_Exercise directions_
Below are some records. Print all of them exactly as they appear.

_Extracted records_

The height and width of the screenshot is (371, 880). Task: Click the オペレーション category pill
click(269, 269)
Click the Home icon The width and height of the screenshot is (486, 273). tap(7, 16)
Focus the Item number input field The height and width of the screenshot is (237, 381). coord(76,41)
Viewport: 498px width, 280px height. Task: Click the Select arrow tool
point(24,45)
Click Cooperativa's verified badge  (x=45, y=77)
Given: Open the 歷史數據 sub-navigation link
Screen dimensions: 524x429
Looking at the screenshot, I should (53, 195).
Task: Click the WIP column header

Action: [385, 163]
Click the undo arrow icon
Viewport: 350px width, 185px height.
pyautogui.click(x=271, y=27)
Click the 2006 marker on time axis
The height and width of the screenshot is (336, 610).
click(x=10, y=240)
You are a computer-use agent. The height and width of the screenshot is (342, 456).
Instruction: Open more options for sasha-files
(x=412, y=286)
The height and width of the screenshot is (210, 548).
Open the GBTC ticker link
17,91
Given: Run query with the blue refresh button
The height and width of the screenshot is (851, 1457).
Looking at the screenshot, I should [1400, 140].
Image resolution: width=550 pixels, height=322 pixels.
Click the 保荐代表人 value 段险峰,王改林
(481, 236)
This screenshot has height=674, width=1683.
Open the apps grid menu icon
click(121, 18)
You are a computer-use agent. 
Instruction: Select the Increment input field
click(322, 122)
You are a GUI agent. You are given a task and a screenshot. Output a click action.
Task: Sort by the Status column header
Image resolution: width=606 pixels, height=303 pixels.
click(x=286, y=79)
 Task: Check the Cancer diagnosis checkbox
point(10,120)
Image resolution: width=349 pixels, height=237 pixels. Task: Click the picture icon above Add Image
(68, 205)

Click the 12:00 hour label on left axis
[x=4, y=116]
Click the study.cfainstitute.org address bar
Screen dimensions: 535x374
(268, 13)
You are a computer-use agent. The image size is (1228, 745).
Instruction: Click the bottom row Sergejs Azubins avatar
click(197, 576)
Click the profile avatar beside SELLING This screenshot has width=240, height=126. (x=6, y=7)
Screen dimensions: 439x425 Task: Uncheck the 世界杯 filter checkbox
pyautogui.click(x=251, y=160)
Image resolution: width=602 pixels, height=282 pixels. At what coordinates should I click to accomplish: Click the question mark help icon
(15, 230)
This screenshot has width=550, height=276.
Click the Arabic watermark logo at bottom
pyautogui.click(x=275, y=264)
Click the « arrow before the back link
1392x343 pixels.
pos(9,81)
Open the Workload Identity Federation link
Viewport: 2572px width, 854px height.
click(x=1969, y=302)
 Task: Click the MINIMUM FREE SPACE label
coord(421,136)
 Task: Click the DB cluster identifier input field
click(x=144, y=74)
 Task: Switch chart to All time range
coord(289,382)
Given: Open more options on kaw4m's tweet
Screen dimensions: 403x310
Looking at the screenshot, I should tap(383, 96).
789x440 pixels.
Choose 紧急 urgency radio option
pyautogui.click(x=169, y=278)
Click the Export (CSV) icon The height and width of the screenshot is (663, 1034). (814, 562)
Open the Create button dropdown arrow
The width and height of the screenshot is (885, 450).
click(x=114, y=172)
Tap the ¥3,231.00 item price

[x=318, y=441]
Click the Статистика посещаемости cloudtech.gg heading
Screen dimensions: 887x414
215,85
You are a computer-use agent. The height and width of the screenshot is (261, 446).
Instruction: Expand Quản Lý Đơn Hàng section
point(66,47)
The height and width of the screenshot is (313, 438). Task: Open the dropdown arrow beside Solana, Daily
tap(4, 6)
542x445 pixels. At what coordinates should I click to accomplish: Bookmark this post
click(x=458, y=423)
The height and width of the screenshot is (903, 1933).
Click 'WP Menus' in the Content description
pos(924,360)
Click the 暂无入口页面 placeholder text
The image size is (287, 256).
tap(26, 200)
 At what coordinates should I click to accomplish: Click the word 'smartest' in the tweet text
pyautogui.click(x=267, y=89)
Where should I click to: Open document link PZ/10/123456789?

_Solved problem_
The height and width of the screenshot is (371, 880). Task: Click the オペレーション category pill
click(269, 269)
Click the Home icon The width and height of the screenshot is (486, 273). tap(7, 16)
Focus the Item number input field The height and width of the screenshot is (237, 381). coord(76,41)
Viewport: 498px width, 280px height. Task: Click the Select arrow tool
point(24,45)
Click Cooperativa's verified badge  (x=45, y=77)
Given: Open the 歷史數據 sub-navigation link
Screen dimensions: 524x429
Looking at the screenshot, I should (53, 195).
Task: Click the WIP column header

Action: [385, 163]
Click the undo arrow icon
Viewport: 350px width, 185px height.
pyautogui.click(x=271, y=27)
Click the 2006 marker on time axis
The height and width of the screenshot is (336, 610).
click(x=10, y=240)
You are a computer-use agent. The height and width of the screenshot is (342, 456).
Instruction: Open more options for sasha-files
(x=412, y=286)
The height and width of the screenshot is (210, 548).
Open the GBTC ticker link
17,91
Given: Run query with the blue refresh button
The height and width of the screenshot is (851, 1457).
Looking at the screenshot, I should [1400, 140].
Image resolution: width=550 pixels, height=322 pixels.
Click the 保荐代表人 value 段险峰,王改林
(481, 236)
This screenshot has height=674, width=1683.
Open the apps grid menu icon
click(121, 18)
You are a computer-use agent. 
Instruction: Select the Increment input field
click(322, 122)
You are a GUI agent. You are given a task and a screenshot. Output a click action.
Task: Sort by the Status column header
Image resolution: width=606 pixels, height=303 pixels.
click(x=286, y=79)
 Task: Check the Cancer diagnosis checkbox
point(10,120)
Image resolution: width=349 pixels, height=237 pixels. Task: Click the picture icon above Add Image
(68, 205)

Click the 12:00 hour label on left axis
[x=4, y=116]
Click the study.cfainstitute.org address bar
Screen dimensions: 535x374
(268, 13)
You are a computer-use agent. The image size is (1228, 745).
Instruction: Click the bottom row Sergejs Azubins avatar
click(197, 576)
Click the profile avatar beside SELLING This screenshot has width=240, height=126. (x=6, y=7)
Screen dimensions: 439x425 Task: Uncheck the 世界杯 filter checkbox
pyautogui.click(x=251, y=160)
Image resolution: width=602 pixels, height=282 pixels. At what coordinates should I click to accomplish: Click the question mark help icon
(15, 230)
This screenshot has width=550, height=276.
Click the Arabic watermark logo at bottom
pyautogui.click(x=275, y=264)
Click the « arrow before the back link
1392x343 pixels.
pos(9,81)
Open the Workload Identity Federation link
Viewport: 2572px width, 854px height.
click(x=1969, y=302)
 Task: Click the MINIMUM FREE SPACE label
coord(421,136)
 Task: Click the DB cluster identifier input field
click(x=144, y=74)
 Task: Switch chart to All time range
coord(289,382)
Given: Open more options on kaw4m's tweet
Screen dimensions: 403x310
Looking at the screenshot, I should tap(383, 96).
789x440 pixels.
Choose 紧急 urgency radio option
pyautogui.click(x=169, y=278)
Click the Export (CSV) icon The height and width of the screenshot is (663, 1034). (814, 562)
Open the Create button dropdown arrow
The width and height of the screenshot is (885, 450).
click(x=114, y=172)
Tap the ¥3,231.00 item price

[x=318, y=441]
Click the Статистика посещаемости cloudtech.gg heading
Screen dimensions: 887x414
215,85
You are a computer-use agent. The height and width of the screenshot is (261, 446).
Instruction: Expand Quản Lý Đơn Hàng section
point(66,47)
The height and width of the screenshot is (313, 438). Task: Open the dropdown arrow beside Solana, Daily
tap(4, 6)
542x445 pixels. At what coordinates should I click to accomplish: Bookmark this post
click(x=458, y=423)
The height and width of the screenshot is (903, 1933).
Click 'WP Menus' in the Content description
pos(924,360)
Click the 暂无入口页面 placeholder text
The image size is (287, 256).
tap(26, 200)
 At what coordinates should I click to accomplish: Click the word 'smartest' in the tweet text
pyautogui.click(x=267, y=89)
Where should I click to: Open document link PZ/10/123456789?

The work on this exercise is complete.